画像提供:『花より漫画』(神尾葉子:著/KADOKAWA)
世界累計発行部数6100万部を超えるという、少女漫画の金字塔『花より男子(だんご)』。実写ドラマも大ヒットし、松本潤演じる道明寺にときめいた記憶のある方も多いのではないでしょうか。そんな『花男』の作者・神尾葉子が、漫画家生活30年超の歩みと創作の裏側を初めて「言葉」で綴りました。『花男』完結後、続編を少女漫画雑誌ではなく、アプリ『少年ジャンプ+』で連載した理由とは?初のエッセイ集『花より漫画』より、一部を抜粋して紹介します。

花のち晴れ~花男 Next Season~

『花より男子』の続編になる、『花のち晴れ~花男 Next Season~』という漫画を描いたのが、2015年。
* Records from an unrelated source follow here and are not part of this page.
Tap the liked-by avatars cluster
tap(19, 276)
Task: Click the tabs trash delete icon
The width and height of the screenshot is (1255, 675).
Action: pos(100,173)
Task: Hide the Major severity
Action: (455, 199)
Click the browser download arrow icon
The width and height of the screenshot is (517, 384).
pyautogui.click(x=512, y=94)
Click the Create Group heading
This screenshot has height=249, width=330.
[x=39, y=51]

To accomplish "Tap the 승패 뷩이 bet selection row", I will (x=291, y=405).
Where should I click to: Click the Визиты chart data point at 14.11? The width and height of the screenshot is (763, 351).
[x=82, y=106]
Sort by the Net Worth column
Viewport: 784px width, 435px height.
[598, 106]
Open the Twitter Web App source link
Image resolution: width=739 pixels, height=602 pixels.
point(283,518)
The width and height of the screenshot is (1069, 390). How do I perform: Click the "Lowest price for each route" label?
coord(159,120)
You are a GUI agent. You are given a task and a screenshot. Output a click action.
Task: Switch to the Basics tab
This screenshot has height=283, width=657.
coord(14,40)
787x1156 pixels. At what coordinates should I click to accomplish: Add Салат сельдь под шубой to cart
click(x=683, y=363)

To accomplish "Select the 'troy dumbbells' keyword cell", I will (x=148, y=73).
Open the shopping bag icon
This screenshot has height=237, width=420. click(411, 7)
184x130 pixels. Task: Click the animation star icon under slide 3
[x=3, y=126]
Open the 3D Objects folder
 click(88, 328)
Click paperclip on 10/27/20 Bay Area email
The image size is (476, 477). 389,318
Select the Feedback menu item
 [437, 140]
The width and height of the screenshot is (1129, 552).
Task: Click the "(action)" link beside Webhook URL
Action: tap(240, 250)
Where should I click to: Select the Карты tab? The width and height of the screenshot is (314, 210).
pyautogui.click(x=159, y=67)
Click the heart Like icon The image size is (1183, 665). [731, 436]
この作品はTBS でテレビドラマにもしていただいた。

実は、『花より男子』の続編を、私が自由に漫画を描けるうちに作らなくてはとずっと思っていた。『花より男子』は自分の中ではちゃんと完結しているのだけど、イメージとしては宝箱にカギをかけてしまっている感じだった。その宝箱がガタガタと動き始めて、登場人物が出てきたがっている気がしていた。

この連載で実現できて本当に嬉しかった。この作品の後半で、15年ぶりに描いた牧野つくしに、自分でもびっくりするくらい心臓がドキドキした。

この漫画は、少年漫画を無料で読めるアプリ『少年ジャンプ+』で約5年間連載された。「なんで少年漫画で?」「なんでアプリで?」と当時よく聞かれた。